Model Production Monitoring (MPM)
Comet's Model Production Monitoring (MPM) helps you maintain high quality ML models by monitoring and alerting on defective predictions from models deployed in production. MPM supports all model types and allows you to monitor all your models in one place. It integrates with Comet Experiment Management, allowing you to track model performance from training to production.
Comet MPM is an optional module that can be installed alongside EM, only on Kubernetes and KAIO deployments.
Architecture¶
The Model Production Monitoring (MPM) infrastructure is composed of two primary services:
Druid: Druid is used as our real-time DB for archiving and querying of monitoring data. The Druid components are deployed via a subchart within the Comet Helm chart. MPM uses Druid's Bloom Filter, which requires a separate Redis cache from the primary Redis cache that Comet uses. For this, the Helm chart deploys a separate Redis instance internal to Kubernetes. Due to the lack of support for Bloom Filter, this Druid Redis instance cannot be run on AWS ElastiCache.
Airflow: Airflow is used to orchestrate the ingestion and processing of events by Druid. The Airflow components are also deployed via a subchart within the Comet Helm chart.
Deployment¶
To proceed with applying the Helm chart, please refer first to our Helm chart documentation, which covers the necessary Helm commands. After that, follow the steps below to enable MPM (Model Production Monitoring).
To enable Comet MPM using a Helm chart, update your override values by setting the enabled field for the mpm section to true:
# ...
comet:
# ...
mpm:
enabled: true
# ...
MPM will however NOT work without configuring the additional Druid and Airflow stacks for it as outlined later.
Resource Requirements¶
Before enabling MPM, please be sure that you have prepared the required compute resources for you Kubernetes cluster to ensure a smooth deployment.
The MPM Application itself should be given its own compute reservations but, it is possible to deploy it into an existing Comet EM deployment Node Pool, without adding more nodes to the pool. This however is NOT true for the MPM Data Layers (Druid and Airflow) which Must be given significant additional compute resources to run properly.
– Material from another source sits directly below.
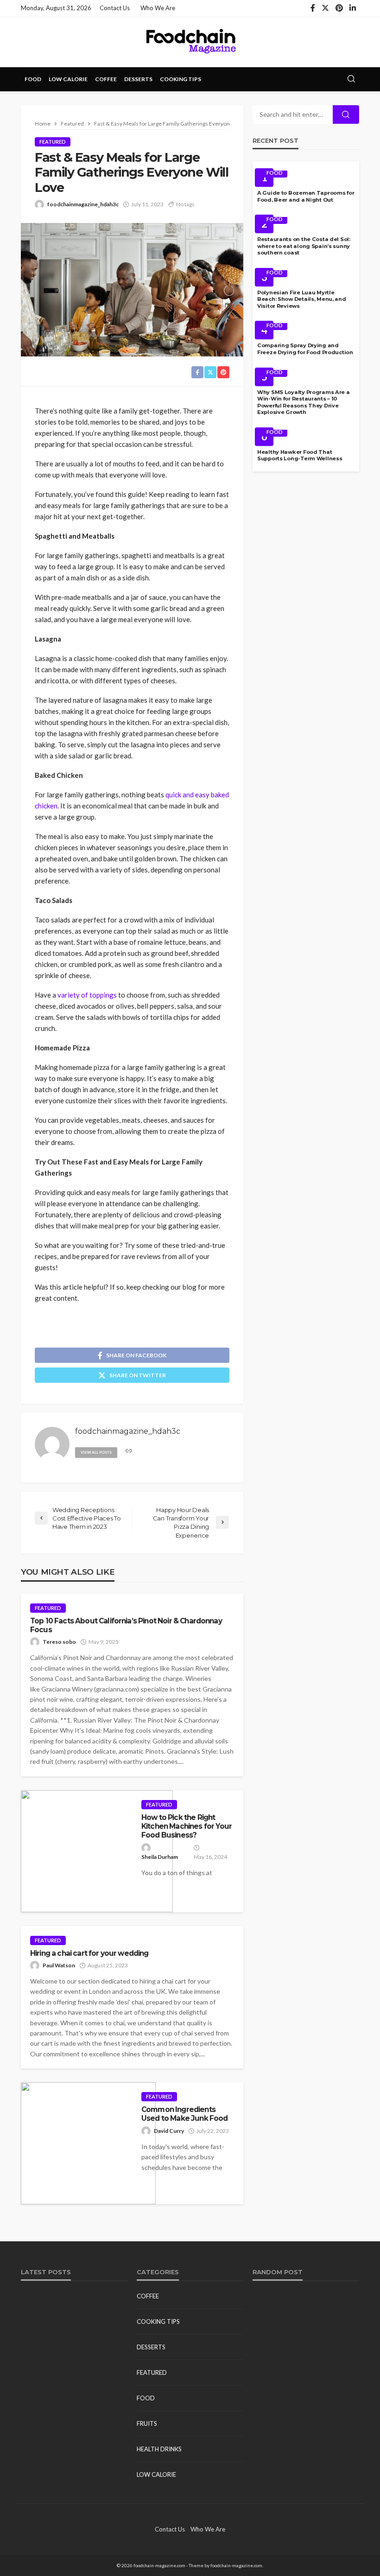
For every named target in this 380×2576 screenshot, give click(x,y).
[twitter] (325, 8)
For more details on these requirements, please refer to the MPM section of our Resource Requirements Page.
Druid and Airflow¶
To enable the deployment of the MPM Data Layer dependencies (Druid + Airflow) set the following in you override-values:
# ...
backend:
# ...
mpm:
# ...
druid:
enabled: true
# ...
# ...
As explained in in the Resource Requirements Page, we recommend assigning both Druid and Airflow to their own node pools.
The nodeSelector
allows you to set a mapping of labels that must be set on any node on which Druid pods will be scheduled to run.
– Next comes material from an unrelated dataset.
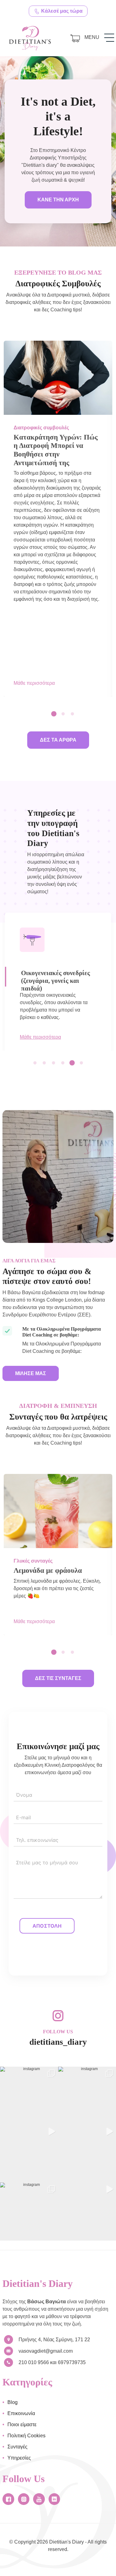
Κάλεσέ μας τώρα (61, 11)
In the following example, the desired node pools have a label called: nodegroup_name
, set to druid
and airflow
, respectively.
# ...
druid:
# ...
broker:
nodeSelector:
nodegroup_name: druid
# ...
coordinator:
nodeSelector:
nodegroup_name: druid
# ...
overlord:
nodeSelector:
nodegroup_name: druid
# ...
historical:
nodeSelector:
nodegroup_name: druid
# ...
middleManager:
nodeSelector:
nodegroup_name: druid
# ...
router:
nodeSelector:
nodegroup_name: druid
# ...
zookeeper:
nodeSelector:
nodegroup_name: druid
# ...
airflow:
defaultNodeSelector:
nodegroup_name: airflow
# ...
Additional Configuration¶
The values above are defaults from override-values.yaml
and work as-is with the internal application infrastructure dependencies provisioned. They can be updated for use with external infrastructure dependencies via the following:
By default, the Helm Chart will configure MPM to use an automatically created archive bucket with the internal MinIO instance deployed by the chart as well.
When not using MinIO (as is recommended for production deployments) you will need to create a bucket for MPM to use and configure the name of that bucket.
# ...
backend:
# ...
mpm:
# ...
druid:
# ...
s3:
archive:
bucket: comet-druid-bucket
# ...
# ...
Druid also needs a user to communicate with the Comet MySQL server. You can enable the auto-creation of this user in the MySQL database, by toggling on the following setting:
# ...
backend:
# ...
mpm:
# ...
druid:
# ...
mysql:
createUser: true
# ...
This takes credentials from .Values.mysqlInternal.auth.rootPassword
when using .Values.mysql.enableInternalMySQL
, or .Values.mysql.username
and .Values.mysql.password
, to connect to the database and create the user When using external MySQL, the credentials specified must have the necessary permissions for creating a user.
Assigning Resources to the MPM Application Workload¶
To specify the node pool the nodeSelector
allows you to set a mapping of labels that must be set on any node on which Druid will be scheduled to run.
# ...
backend:
# ...
mpm:
nodeSelector:
agentpool: comet-mpm
# tolerations: []
# affinity: {}
# ...
To aggresively set the resource reservations/requests or adjust the pod count, you can use the following settings:
WARNING: When setting aggressive resource reservations, you must either have spare nodes or much larger nodes if you wish to maintain availability when updating the pods. Otherwise you will not have enough capacity to run more than your configured pod count and will need to scale down and back up to replace pods.
# ...
backend:
# ...
mpm:
# replicaCount: 3
memoryRequest: 32Gi
# memoryLimit: 32Gi
cpuRequest: 16000m
# cpuLimit: 16000m
# ...